Obama renominates UC Berkeley professor to 9th U.S. Circuit Court of Appeals
By Josh Richman
Oakland Tribune
Posted: 01/05/2011 03:48:02 PM PST
Updated: 01/05/2011 05:37:27 PM PST
President Barack Obama on Wednesday renominated a Cal law school dean to a seat on the 9th U.S. Circuit Court of Appeals, weeks after Senate leaders cut a deal not to seek his confirmation in the final hours of the last Congress.

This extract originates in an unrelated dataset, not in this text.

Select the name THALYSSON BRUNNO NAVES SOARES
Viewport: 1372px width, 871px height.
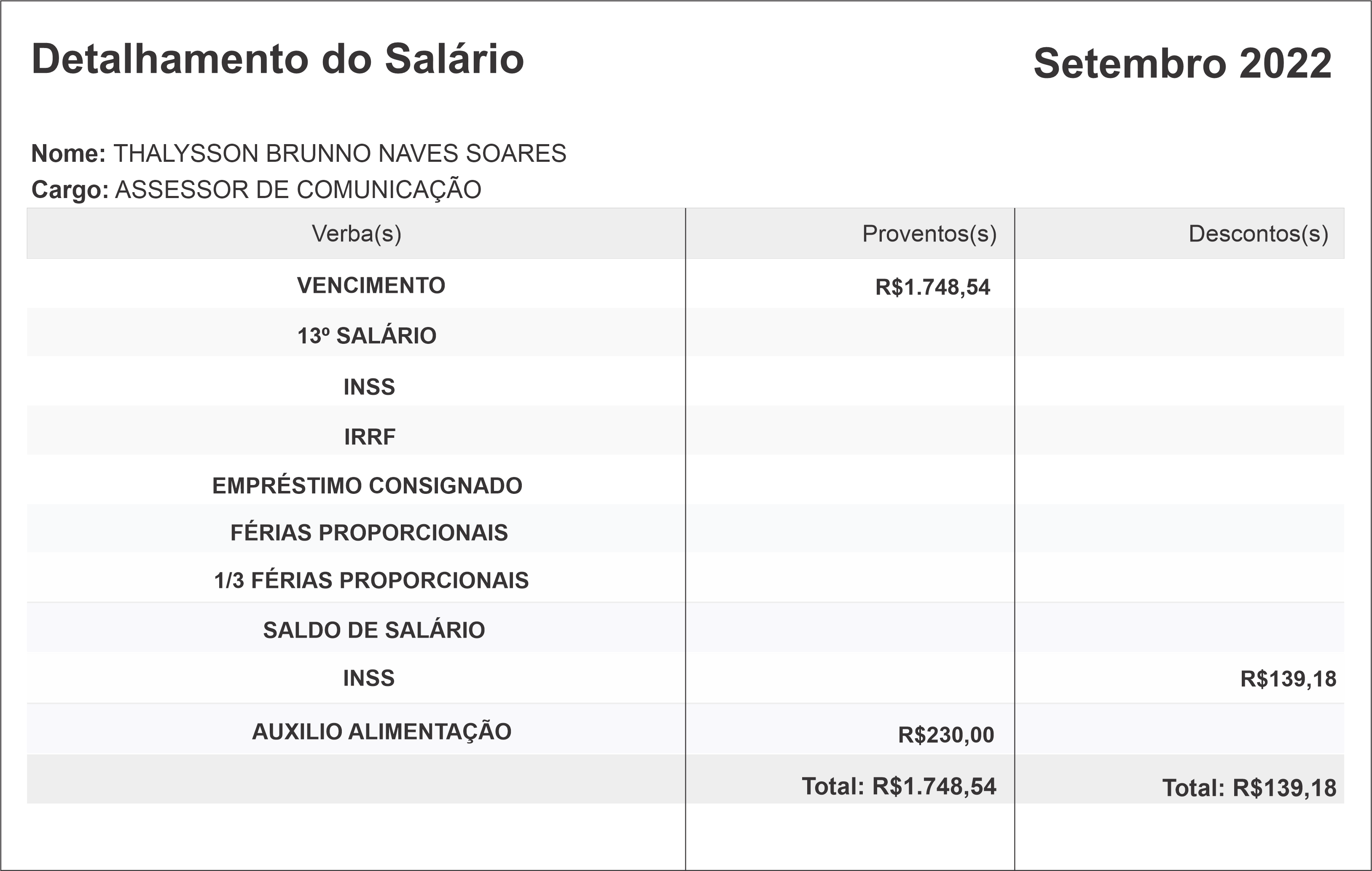(340, 154)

The president first nominated Goodwin Liu, associate dean and professor at the UC Berkeley's Boalt Hall Law School, in February. Despite GOP opposition right out of the gate, the Senate Judiciary Committee held a confirmation hearing in April and voted 12-7 along party lines in May to send Liu to the full Senate for confirmation. But amid filibuster threats, the Senate sent the nomination back to the president in August, refusing to debate and vote before adjourning for its monthlong recess. The president resubmitted his nomination in September, and the Judiciary Committee once again sent the nomination to the Senate floor.

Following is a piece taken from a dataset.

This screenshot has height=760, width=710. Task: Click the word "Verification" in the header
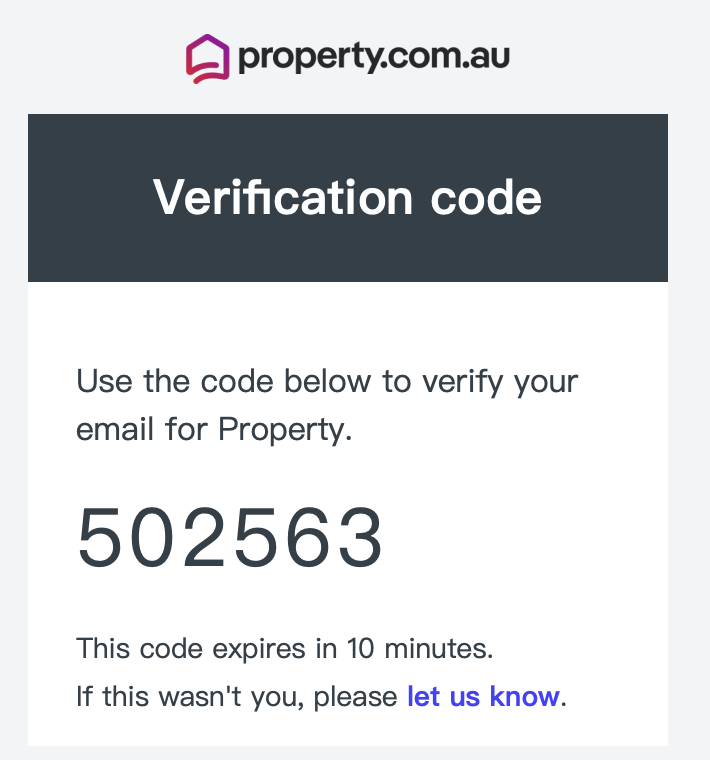(x=283, y=197)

In the final days of last month's lame-duck session, Liu, 40, of Berkeley, was one of several nominations on which Senate Democrats committed not to seek a vote in return for Senate Republicans lifting a blockade on at least 19 others. Senate sources at the time said Liu probably would be renominated, as he'd recently met and made ground with rank-and-file Republicans who might be more inclined to confirm him this year.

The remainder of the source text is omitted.